En ce qui concerne l’ambition du texte qui prévoit de limiter le poids des nullités « provoquées » par certains avocats de narcotrafiquants, le sénateur défendra des amendements visant « à faire respecter les droits de la défense et des avocats ». Les élus écologistes seront également attentifs à la rédaction de l’article 16 qui instaure ce qu’on appelle « un dossier coffre » dénoncé par le Conseil national des Barreaux comme « une atteinte au principe du contradictoire et aux « droits de la défense ». Ce dossier coffre ou « procès-verbal distinct », a, en effet, pour but de soustraire au contradictoire, sous le contrôle d’une collégialité de magistrats, certains éléments de procédure pour les techniques spéciales d’enquête les plus sensibles, comme le recours à des technologies de pointe, d’écoutes ou de balisages.

De la même manière, Guy Benarroche défendra un amendement de suppression de l’article 24 qu’il dénomme « l’article Retailleau ». L’article ouvre la possibilité de prononcer des interdictions administratives de paraître sur les points de deal. Il a été modifié en commission par un amendement des rapporteurs Jérôme Durain (PS) et Muriel Jourda (LR) et offre désormais la possibilité au préfet d’expulser de son logement, une personne impliquée dans un trafic de stupéfiants, si son logement est situé dans la zone d’interdiction de paraître.

« Il y a aussi tout un tas de mesures indispensables qui ne sont pas dans la loi », insiste l’élu qui regrette l’absence de campagne de communication à destination des consommateurs. On rappellera ici que Bruno Retailleau avait promis en novembre dernier une « campagne de communication » censée conduire à un « électrochoc » dans la population.

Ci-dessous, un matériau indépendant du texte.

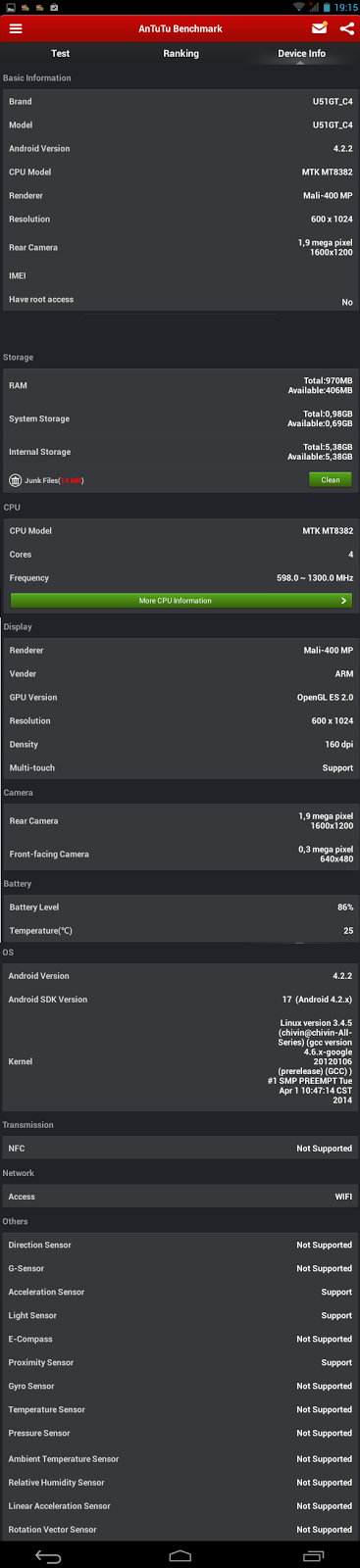This screenshot has width=360, height=1568.
Task: Switch to the Ranking tab
Action: (x=180, y=53)
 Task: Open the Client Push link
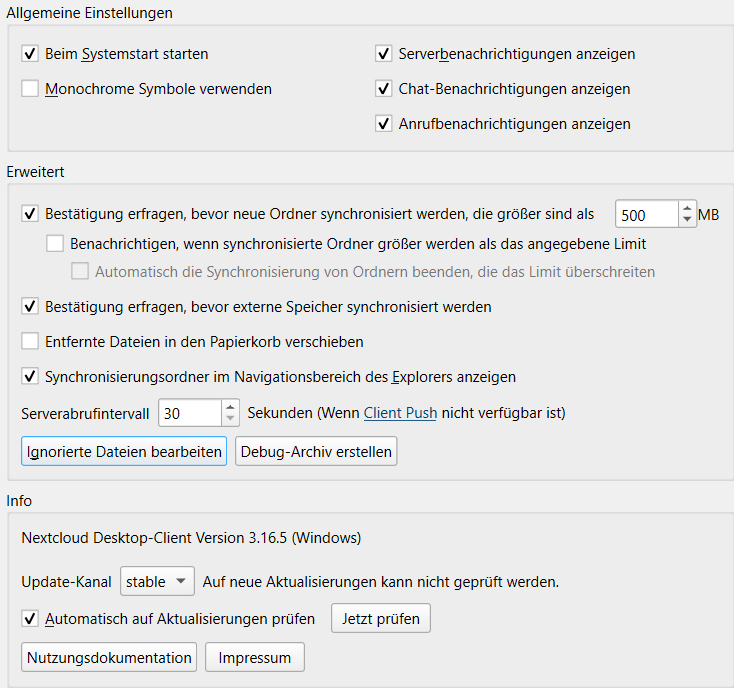[400, 413]
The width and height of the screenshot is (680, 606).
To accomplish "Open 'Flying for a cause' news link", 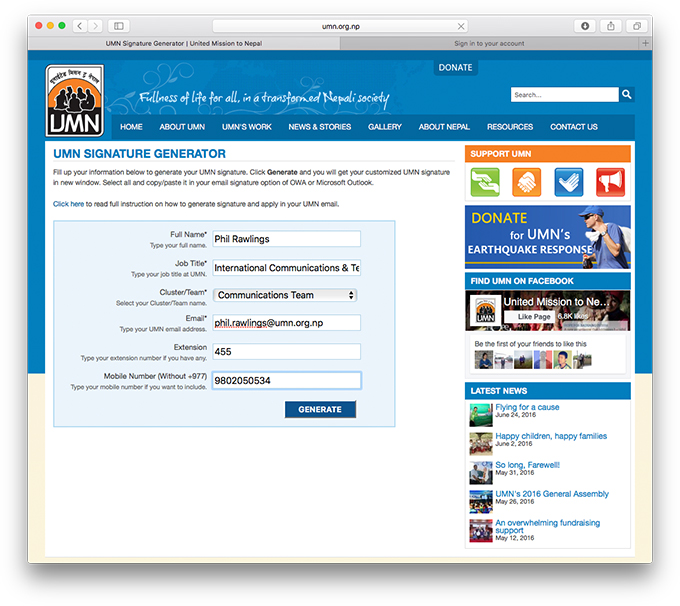I will (527, 407).
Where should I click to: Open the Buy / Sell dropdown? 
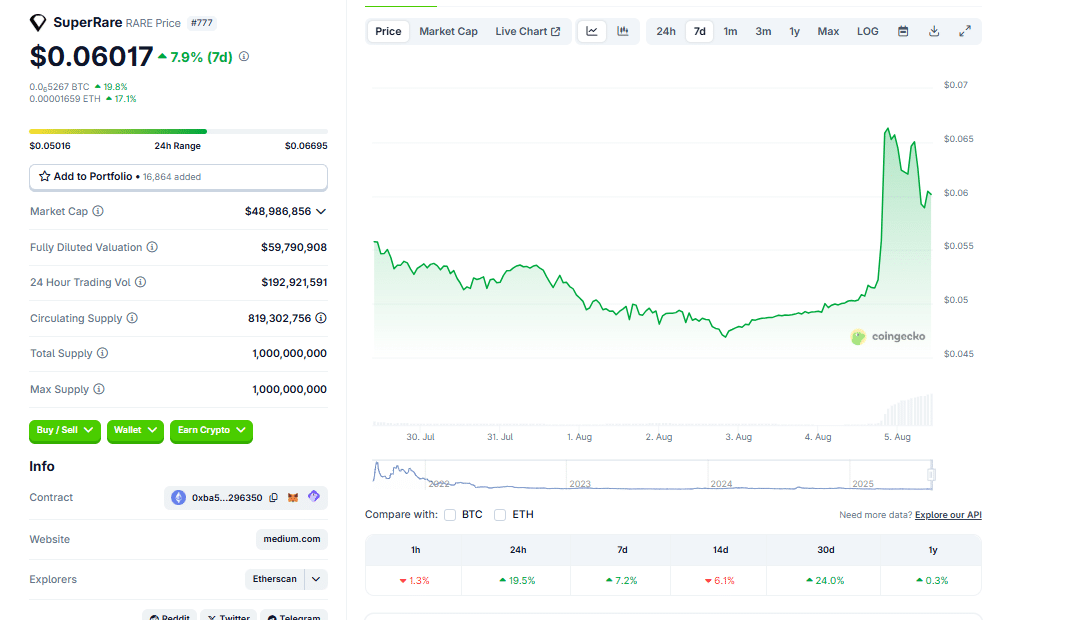coord(65,430)
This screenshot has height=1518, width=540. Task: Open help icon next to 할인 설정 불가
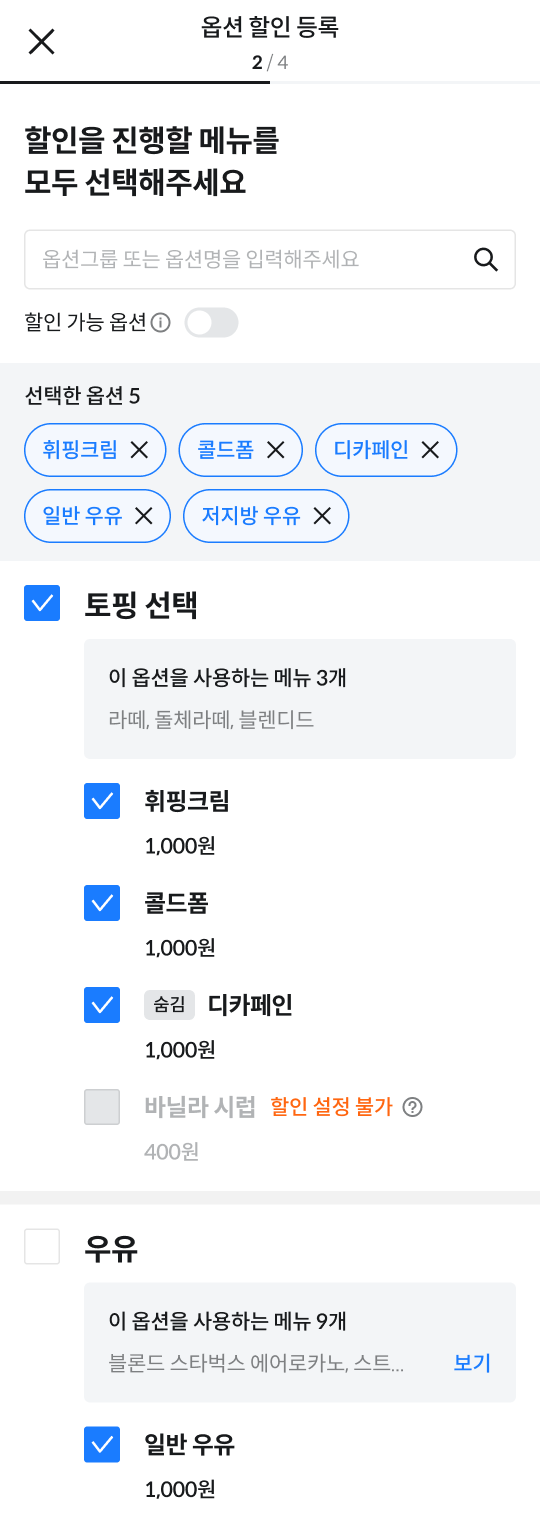tap(412, 1107)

Une campagne qui devait insister sur « les liens entre l’usage de stupéfiants, les violences des trafiquants et les infractions qui en découlent ».

Mettre fin à la « sanction sociale » de la pénalisation d’usage

Guy Benarroche regrette également l’absence de politique de santé publique permettant d’évoquer « des possibilités de légalisation ou de dépénalisation ». Sa collègue Anne Souyris, sénatrice de Paris a justement déposé une proposition de loi « relative à la dépénalisation de l’usage de drogues pour mieux soigner les personnes dépendantes et apaiser l’espace public ». En conférence de presse, la sénatrice a appelé à en finir avec de « délit de pauvreté » et cette « sanction sociale » « puisque ce sont les populations déjà discriminées qui sont les plus touchées par la répression ».

Anne Souyris s’appuie sur la législation portugaise du début des années 2000 qui a permis de réduire de 100 000 à 30 000 le nombre de consommateurs d’héroïne entre 2001 et 2021. Son texte substitue à la pénalisation actuelle, une convocation devant une commission médico-sociale, chargée d’évaluer la situation sociale et sanitaire de l’usager, de lui proposer des soins et de lui présenter ses droits. L’article unique maintient le délit de trafic de stupéfiants, en visant plus précisément les trafiquants.

« Dans d’autres pays le sujet de la dépénalisation de l’usage est transpartisan. Les Suisses ou les Danois ne sont pas des Babacool, ils ont légiféré dans un but l’ordre social », a-t-elle insisté en promettant d’ouvrir ce débat lors de l’examen de la proposition de loi sur le narcotrafic cette semaine.